Pixel coordinate grounding data:
<<<<

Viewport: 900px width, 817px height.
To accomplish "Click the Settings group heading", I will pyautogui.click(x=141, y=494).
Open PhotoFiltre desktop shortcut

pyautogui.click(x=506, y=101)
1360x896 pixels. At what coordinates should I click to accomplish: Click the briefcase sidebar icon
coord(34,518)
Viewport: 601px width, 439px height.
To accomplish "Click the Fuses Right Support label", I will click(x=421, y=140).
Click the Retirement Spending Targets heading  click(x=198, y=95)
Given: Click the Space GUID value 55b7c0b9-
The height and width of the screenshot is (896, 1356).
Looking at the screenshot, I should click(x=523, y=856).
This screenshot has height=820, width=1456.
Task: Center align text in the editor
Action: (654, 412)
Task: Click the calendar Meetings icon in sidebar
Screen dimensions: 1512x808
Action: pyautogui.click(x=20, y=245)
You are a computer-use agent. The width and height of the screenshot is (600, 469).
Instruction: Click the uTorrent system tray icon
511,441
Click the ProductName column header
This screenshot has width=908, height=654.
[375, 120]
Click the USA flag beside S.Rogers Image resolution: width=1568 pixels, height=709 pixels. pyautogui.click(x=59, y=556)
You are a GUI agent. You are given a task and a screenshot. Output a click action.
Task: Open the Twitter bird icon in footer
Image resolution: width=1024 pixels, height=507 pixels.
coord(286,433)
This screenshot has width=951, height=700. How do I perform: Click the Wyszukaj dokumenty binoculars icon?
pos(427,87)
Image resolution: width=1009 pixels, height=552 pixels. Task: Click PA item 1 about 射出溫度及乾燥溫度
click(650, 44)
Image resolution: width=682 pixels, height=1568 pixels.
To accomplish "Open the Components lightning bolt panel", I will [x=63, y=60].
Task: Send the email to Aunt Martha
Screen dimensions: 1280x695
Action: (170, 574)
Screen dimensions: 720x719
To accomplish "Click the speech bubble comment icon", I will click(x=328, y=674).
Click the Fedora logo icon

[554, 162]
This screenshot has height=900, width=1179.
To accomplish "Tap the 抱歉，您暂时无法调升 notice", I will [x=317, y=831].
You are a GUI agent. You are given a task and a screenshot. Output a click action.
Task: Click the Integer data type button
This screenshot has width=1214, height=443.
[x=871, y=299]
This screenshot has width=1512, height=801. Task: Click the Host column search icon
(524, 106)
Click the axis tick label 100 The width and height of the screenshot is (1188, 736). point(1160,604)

>>>>

Work order
When the line with "Viewport: 601px width, 439px height." is reached in the data above, start copying there, and copy each line exactly until the line with "Given: Click the" has been copied; copy nothing else.

Exercise solution
Viewport: 601px width, 439px height.
To accomplish "Click the Fuses Right Support label", I will click(x=421, y=140).
Click the Retirement Spending Targets heading  click(x=198, y=95)
Given: Click the Space GUID value 55b7c0b9-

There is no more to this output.